▶ Passage provided:
Affording the Future
- By Bennett Voyles
- 03/26/06
Can you afford to build ‘smart’ classrooms? Pondering some issues up front may make all the difference.
JUST WHEN CAMPUS TECHNOLOGISTS
think they’ve got a handle on daily campus IT needs, demands
to develop smart classrooms come along and spoil everything.
Between admissions officers demanding smart classrooms
in order to prove to prospective families that the institution is
up to speed, and professors asking for smart classrooms so that
they can teach like their colleagues at higher tech institutions,
many CIOs are now under pressure to add all sorts of media
equipment to classrooms and lecture halls as soon as possible.
But often, these directives come without checks attached, or
without any clear understanding of the best way to go about
spending that money when it d'es materialize.
So how do you find those dollars? And how do you make
sure they are wisely spent when you secure them? CIOs and
other experts who have been through smart classroom campaigns
have some suggestions.
Before You Fund, Plan
Despite the pressure to start building smart classrooms right
away, experts say that as with any other major purchase, it’s
important to undertake some careful planning to make sure the
investment will pay off. A few questions to ask:
What do we really need? Although common configurations
typically bore an $8,000–$18,000 hole in an IT budget and
encompass a projector, screen, set of speakers, DVD and video
players, networked Internet access, and either a computer or an
easy way to hook up a computer, it’s easy to spend far more if
document cameras or high-tech whiteboards are added to the list.
In fact, certain bells and whistles may not be essential, smart
classroom builders say. One frill that New York’s John Jay
College of Criminal Justice (associated with the City University
of New York; CUNY) decided to do without: a motorized
screen. A manual screen was a bit less convenient, but
scrimping there reduced costs both up front and in terms of
maintenance, says Bill Pangburn, John Jay’s director of Instructional
Technology Support Services.
And Henry DeVries, CIO and CFO of Calvin College, a small
Christian college based in Grand Rapids, MI, says that administrators
at his school chose not to bother with a master controlling
system to operate the technology, and instead, simply locked a
number of remotes to the professor’s desk.
Some experts are even more skeptical about the value of the
whole “smart classroom” enterprise. While the general consensus
today seems to be that smart classrooms are a good thing,
there actually is no evidence that the addition of smart classroom
technology has made any difference to student learning, according
to Carol Twigg, president and CEO of the National Center for
Academic Transformation (NCAT), an organization
based in Saratoga Springs, NY, that focuses on the
effective use of information technology to improve student
learning and reduce the cost of higher education. “I don’t know
of any evidence of that increasing student learning,” she says.
What are we going to do with it? Smart classrooms can be
used “to reinforce some pretty ineffective pedagogical strategies,” says Ed Barboni, senior advisor
and independent consultant for the
Council of Independent Colleges. “A boring lecture is a boring lecture
whether it’s done in PowerPoint with
a projector or done with paper and pencil.”
Bottom line: If the instruction needs
improving, no amount of money spent on
smart classroom technology is going to
improve it—tackle first problems first.

▶ Goal 1:
Return the passage from the smart classroom article verbatim, from "And Henry DeVries, CIO" to "the professor’s desk.".
▶ Goal 2:
In the smart classroom article, which piece of equipment did John Jay College of Criminal Justice choose to go without?

▶ Data lines:

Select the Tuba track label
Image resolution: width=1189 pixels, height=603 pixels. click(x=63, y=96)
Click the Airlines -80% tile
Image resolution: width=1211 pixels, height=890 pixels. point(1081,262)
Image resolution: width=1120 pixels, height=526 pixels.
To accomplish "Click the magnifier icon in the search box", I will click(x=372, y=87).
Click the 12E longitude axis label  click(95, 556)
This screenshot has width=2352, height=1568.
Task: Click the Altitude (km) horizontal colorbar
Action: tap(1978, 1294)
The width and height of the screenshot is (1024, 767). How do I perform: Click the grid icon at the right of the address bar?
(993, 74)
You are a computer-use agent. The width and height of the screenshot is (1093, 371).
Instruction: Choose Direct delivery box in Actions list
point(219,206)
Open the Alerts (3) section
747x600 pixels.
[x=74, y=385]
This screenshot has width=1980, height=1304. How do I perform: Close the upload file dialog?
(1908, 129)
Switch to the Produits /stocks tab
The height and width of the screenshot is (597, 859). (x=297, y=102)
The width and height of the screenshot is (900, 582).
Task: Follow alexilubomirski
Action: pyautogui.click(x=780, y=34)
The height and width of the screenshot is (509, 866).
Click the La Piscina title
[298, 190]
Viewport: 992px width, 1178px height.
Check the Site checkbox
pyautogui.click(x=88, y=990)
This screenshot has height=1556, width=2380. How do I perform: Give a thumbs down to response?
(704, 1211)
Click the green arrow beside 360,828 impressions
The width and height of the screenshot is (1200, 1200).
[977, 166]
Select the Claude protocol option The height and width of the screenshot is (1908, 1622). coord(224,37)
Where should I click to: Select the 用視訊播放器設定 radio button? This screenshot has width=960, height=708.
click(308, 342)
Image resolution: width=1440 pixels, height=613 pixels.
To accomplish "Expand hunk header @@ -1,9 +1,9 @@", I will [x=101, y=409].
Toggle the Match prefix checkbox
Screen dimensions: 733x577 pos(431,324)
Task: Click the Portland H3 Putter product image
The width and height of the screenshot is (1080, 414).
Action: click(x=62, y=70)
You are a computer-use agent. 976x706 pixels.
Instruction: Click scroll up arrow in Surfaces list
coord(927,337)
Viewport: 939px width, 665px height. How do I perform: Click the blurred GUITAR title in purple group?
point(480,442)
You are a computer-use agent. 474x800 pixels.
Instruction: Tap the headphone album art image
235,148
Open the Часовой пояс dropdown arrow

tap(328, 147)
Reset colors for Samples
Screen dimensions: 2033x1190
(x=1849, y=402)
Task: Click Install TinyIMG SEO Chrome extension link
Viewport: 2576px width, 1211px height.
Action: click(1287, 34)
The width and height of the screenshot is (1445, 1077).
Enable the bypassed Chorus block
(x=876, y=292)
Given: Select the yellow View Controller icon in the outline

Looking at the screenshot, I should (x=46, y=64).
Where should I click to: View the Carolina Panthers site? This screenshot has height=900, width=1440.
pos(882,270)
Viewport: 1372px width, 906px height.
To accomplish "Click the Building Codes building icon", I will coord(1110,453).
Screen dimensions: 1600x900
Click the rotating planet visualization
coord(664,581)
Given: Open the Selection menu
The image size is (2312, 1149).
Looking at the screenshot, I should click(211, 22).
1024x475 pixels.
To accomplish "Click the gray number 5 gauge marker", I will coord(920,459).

▶ Written response 1:
And Henry DeVries, CIO and CFO of Calvin College, a small
Christian college based in Grand Rapids, MI, says that administrators
at his school chose not to bother with a master controlling
system to operate the technology, and instead, simply locked a
number of remotes to the professor’s desk.

▶ Written response 2:
A motorized screen.